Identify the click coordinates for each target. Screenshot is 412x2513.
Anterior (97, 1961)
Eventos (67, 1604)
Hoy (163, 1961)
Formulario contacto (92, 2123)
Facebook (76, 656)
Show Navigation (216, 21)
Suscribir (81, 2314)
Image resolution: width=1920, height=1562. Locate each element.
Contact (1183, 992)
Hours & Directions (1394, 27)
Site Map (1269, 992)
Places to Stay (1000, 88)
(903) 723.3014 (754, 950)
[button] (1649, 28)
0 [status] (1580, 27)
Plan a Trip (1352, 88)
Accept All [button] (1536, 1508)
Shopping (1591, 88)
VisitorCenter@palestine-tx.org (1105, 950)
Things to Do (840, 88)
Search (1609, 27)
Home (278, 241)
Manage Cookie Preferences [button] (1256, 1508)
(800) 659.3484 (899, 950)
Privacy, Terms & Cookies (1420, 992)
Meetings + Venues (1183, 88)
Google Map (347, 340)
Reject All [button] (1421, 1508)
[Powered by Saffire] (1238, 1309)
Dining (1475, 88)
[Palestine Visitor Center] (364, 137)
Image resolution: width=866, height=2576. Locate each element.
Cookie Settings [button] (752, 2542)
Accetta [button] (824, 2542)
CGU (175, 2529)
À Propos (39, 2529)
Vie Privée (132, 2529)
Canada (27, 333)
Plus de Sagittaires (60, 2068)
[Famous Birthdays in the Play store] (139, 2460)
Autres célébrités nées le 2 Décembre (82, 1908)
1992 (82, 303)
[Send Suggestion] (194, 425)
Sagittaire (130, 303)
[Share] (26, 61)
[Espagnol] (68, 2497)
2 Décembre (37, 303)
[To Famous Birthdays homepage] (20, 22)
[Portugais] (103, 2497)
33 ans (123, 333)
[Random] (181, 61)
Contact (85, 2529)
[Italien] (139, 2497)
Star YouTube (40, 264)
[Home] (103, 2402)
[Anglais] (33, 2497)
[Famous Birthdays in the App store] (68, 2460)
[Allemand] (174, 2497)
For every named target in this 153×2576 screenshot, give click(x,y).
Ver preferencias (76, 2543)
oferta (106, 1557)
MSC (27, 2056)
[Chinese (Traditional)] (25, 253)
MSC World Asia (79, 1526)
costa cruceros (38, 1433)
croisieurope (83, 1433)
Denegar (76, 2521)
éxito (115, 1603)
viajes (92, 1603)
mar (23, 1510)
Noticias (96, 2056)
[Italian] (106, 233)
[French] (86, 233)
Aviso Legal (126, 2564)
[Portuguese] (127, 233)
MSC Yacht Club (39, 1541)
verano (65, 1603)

#### [TASK OBJECTIVE]
For this task, please set down every entry exactly, with no line left out.

#### [EXERCISE RESPONSE]
Identify the click coordinates for each target. Screenshot is 412x2513.
Anterior (97, 1961)
Eventos (67, 1604)
Hoy (163, 1961)
Formulario contacto (92, 2123)
Facebook (76, 656)
Show Navigation (216, 21)
Suscribir (81, 2314)
Image resolution: width=1920, height=1562. Locate each element.
Contact (1183, 992)
Hours & Directions (1394, 27)
Site Map (1269, 992)
Places to Stay (1000, 88)
(903) 723.3014 (754, 950)
[button] (1649, 28)
0 [status] (1580, 27)
Plan a Trip (1352, 88)
Accept All [button] (1536, 1508)
Shopping (1591, 88)
VisitorCenter@palestine-tx.org (1105, 950)
Things to Do (840, 88)
Search (1609, 27)
Home (278, 241)
Manage Cookie Preferences [button] (1256, 1508)
(800) 659.3484 (899, 950)
Privacy, Terms & Cookies (1420, 992)
Meetings + Venues (1183, 88)
Google Map (347, 340)
Reject All [button] (1421, 1508)
[Powered by Saffire] (1238, 1309)
Dining (1475, 88)
[Palestine Visitor Center] (364, 137)
Image resolution: width=866, height=2576. Locate each element.
Cookie Settings [button] (752, 2542)
Accetta [button] (824, 2542)
CGU (175, 2529)
À Propos (39, 2529)
Vie Privée (132, 2529)
Canada (27, 333)
Plus de Sagittaires (60, 2068)
[Famous Birthdays in the Play store] (139, 2460)
Autres célébrités nées le 2 Décembre (82, 1908)
1992 (82, 303)
[Send Suggestion] (194, 425)
Sagittaire (130, 303)
[Share] (26, 61)
[Espagnol] (68, 2497)
2 Décembre (37, 303)
[To Famous Birthdays homepage] (20, 22)
[Portugais] (103, 2497)
33 ans (123, 333)
[Random] (181, 61)
Contact (85, 2529)
[Italien] (139, 2497)
Star YouTube (40, 264)
[Home] (103, 2402)
[Anglais] (33, 2497)
[Famous Birthdays in the App store] (68, 2460)
[Allemand] (174, 2497)
For every named target in this 153×2576 screenshot, give click(x,y).
Ver preferencias (76, 2543)
oferta (106, 1557)
MSC (27, 2056)
[Chinese (Traditional)] (25, 253)
MSC World Asia (79, 1526)
costa cruceros (38, 1433)
croisieurope (83, 1433)
Denegar (76, 2521)
éxito (115, 1603)
viajes (92, 1603)
mar (23, 1510)
Noticias (96, 2056)
[Italian] (106, 233)
[French] (86, 233)
Aviso Legal (126, 2564)
[Portuguese] (127, 233)
MSC Yacht Club (39, 1541)
verano (65, 1603)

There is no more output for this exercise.